### EXERCISE PASSAGE
· · · · ·

In 1997, William Harbour was arrested for felony drug crimes. He served prison time, and his DNA was entered into the state’s database. On Tuesday it was that DNA sample that led investigators to connect him to the murders of 12-year-old Valerie Lane and 13-year-old Doloris Derryberry in Olivehurst some 43 years ago.
But if Harbour were arrested for the same drug crime in California today, his DNA never would have been collected.
According to Christine Ward with the Crime Victims Action Alliance, the state’s criminal DNA database is beginning to dwindle because of Proposition 47, making it potentially more difficult for investigators across California to solve cold cases.
“Unfortunately, we’re missing out on a whole population of individuals who, prior to prop 47, were required to give the swabs,” said Ward, who is Executive Director of CVAA.
Since Prop 47 went into effect in 2015, eight specific drug and property crimes that were felonies are now considered misdemeanors. Those who commit these crimes no longer have to submit DNA to the state, which Ward says is a problem.
“These are individuals who we will never know if they have been involved in other crimes,” said Ward.

· · · · ·

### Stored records
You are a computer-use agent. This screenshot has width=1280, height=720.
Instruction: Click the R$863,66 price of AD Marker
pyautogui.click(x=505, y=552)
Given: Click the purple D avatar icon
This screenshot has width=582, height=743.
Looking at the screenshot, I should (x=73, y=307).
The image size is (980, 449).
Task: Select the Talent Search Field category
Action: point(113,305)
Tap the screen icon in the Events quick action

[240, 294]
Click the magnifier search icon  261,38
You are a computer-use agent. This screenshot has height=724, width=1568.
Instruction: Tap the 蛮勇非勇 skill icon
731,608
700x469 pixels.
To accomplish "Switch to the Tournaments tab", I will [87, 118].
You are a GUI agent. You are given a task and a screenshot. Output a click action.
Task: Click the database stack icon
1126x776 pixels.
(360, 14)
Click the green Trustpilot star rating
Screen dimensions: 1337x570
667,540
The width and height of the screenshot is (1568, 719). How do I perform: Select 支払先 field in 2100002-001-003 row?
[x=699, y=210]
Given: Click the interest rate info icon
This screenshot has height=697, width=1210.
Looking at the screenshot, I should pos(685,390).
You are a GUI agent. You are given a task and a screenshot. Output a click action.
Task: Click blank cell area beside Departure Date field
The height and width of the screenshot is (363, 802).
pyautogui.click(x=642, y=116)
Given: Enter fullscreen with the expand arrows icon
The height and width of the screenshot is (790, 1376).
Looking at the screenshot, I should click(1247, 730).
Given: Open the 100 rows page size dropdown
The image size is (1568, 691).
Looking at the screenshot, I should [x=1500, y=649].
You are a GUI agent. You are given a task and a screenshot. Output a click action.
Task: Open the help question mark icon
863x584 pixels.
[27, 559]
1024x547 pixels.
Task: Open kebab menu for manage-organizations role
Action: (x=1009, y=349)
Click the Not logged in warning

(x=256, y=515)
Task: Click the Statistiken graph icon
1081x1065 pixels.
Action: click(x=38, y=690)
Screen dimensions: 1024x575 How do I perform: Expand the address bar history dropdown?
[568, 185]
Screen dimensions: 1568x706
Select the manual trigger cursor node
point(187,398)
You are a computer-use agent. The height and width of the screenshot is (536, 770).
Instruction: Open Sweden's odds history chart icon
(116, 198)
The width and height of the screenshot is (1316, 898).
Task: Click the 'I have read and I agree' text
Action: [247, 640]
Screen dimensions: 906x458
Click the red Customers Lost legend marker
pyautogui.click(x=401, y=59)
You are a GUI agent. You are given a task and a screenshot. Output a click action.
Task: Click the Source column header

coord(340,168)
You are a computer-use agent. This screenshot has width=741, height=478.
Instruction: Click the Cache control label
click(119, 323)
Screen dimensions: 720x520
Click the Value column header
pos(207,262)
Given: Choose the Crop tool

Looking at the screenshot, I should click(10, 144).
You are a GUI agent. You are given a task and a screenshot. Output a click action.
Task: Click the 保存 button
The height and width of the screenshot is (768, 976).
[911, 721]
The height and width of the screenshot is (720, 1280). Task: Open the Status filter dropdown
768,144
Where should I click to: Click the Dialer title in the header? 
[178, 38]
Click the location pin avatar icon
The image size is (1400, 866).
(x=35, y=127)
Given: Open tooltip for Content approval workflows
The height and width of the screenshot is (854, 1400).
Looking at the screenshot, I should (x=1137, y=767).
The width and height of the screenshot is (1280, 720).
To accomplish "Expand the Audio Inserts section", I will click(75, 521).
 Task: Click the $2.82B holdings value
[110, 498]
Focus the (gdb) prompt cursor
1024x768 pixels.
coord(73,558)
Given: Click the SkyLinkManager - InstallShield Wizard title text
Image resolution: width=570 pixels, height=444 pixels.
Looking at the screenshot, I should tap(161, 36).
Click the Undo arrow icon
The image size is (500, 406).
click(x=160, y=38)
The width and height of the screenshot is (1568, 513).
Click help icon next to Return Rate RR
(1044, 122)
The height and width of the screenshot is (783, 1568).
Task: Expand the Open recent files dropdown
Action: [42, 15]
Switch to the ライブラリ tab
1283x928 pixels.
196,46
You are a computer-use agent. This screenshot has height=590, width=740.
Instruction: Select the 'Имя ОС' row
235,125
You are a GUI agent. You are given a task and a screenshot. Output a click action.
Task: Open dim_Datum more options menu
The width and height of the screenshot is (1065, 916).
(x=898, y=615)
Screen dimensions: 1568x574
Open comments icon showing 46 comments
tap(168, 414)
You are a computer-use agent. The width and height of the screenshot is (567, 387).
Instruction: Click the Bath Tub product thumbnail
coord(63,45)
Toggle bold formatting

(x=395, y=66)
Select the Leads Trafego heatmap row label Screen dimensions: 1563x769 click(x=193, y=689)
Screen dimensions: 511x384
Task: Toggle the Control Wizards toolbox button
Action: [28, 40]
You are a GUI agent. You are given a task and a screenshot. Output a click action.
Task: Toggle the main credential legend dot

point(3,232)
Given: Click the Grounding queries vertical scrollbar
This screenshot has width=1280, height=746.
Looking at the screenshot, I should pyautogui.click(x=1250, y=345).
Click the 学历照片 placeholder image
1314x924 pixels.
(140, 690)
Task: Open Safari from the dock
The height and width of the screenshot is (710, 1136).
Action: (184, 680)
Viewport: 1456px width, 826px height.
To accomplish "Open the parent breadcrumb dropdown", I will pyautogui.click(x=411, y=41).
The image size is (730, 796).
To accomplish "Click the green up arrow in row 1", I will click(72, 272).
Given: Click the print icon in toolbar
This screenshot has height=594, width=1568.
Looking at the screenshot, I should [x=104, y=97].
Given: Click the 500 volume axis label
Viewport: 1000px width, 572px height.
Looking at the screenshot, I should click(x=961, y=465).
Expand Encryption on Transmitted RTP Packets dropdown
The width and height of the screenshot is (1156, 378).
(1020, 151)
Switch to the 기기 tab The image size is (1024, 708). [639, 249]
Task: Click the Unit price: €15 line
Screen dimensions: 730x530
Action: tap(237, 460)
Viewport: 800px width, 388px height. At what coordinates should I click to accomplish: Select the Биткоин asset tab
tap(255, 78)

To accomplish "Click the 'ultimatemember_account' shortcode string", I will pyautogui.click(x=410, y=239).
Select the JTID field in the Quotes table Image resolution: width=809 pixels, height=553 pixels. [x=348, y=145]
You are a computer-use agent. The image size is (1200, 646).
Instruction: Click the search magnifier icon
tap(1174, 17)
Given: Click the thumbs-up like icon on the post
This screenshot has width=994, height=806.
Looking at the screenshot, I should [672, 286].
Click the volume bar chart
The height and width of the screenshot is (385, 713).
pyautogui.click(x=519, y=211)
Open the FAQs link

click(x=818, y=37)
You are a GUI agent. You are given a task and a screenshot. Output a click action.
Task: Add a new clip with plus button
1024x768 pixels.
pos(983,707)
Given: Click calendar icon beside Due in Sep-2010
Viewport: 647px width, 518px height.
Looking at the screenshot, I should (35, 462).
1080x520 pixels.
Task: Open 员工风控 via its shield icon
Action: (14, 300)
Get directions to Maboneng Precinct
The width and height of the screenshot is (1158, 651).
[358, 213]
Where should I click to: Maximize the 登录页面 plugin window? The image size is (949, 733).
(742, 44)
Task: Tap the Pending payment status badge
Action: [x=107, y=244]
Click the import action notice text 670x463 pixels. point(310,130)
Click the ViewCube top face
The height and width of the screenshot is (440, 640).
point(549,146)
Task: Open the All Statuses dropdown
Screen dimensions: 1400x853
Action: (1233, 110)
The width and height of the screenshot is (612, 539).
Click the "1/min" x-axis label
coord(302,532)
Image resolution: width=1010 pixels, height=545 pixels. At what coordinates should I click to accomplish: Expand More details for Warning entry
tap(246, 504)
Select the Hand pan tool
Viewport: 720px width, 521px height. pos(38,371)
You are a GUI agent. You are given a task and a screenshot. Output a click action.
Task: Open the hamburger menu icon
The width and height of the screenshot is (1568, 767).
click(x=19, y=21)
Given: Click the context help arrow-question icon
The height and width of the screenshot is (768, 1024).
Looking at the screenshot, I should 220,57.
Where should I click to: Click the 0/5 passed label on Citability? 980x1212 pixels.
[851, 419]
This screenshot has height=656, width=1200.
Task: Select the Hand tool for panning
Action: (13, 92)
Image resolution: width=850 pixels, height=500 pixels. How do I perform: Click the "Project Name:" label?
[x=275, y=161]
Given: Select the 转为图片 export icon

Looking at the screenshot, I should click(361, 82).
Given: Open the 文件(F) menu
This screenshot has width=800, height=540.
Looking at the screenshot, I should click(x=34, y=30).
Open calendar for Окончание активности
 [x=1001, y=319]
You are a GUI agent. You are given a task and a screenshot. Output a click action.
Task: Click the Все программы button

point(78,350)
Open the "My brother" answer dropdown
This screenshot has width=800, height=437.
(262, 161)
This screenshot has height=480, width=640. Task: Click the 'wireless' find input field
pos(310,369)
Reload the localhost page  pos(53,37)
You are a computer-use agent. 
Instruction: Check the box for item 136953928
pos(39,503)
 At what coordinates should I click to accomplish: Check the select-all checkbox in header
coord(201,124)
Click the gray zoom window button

· · · · ·

### WORK REQUEST 1
Condense the paragraph of the DNA database article that begins "Since Prop 47 went into effect" into a bulleted list that keeps its main facts.
### WORK REQUEST 2
Copy out the passage of the DNA database article starting at "In 1997, William" and ending at "Director of CVAA.".

### YOUR RESPONSE 1
- Prop 47 went into effect in 2015.
- Eight specific drug and property crimes that were felonies are now misdemeanors.
- People who commit these crimes no longer have to submit DNA to the state.
- Ward says this is a problem.

### YOUR RESPONSE 2
In 1997, William Harbour was arrested for felony drug crimes. He served prison time, and his DNA was entered into the state’s database. On Tuesday it was that DNA sample that led investigators to connect him to the murders of 12-year-old Valerie Lane and 13-year-old Doloris Derryberry in Olivehurst some 43 years ago.
But if Harbour were arrested for the same drug crime in California today, his DNA never would have been collected.
According to Christine Ward with the Crime Victims Action Alliance, the state’s criminal DNA database is beginning to dwindle because of Proposition 47, making it potentially more difficult for investigators across California to solve cold cases.
“Unfortunately, we’re missing out on a whole population of individuals who, prior to prop 47, were required to give the swabs,” said Ward, who is Executive Director of CVAA.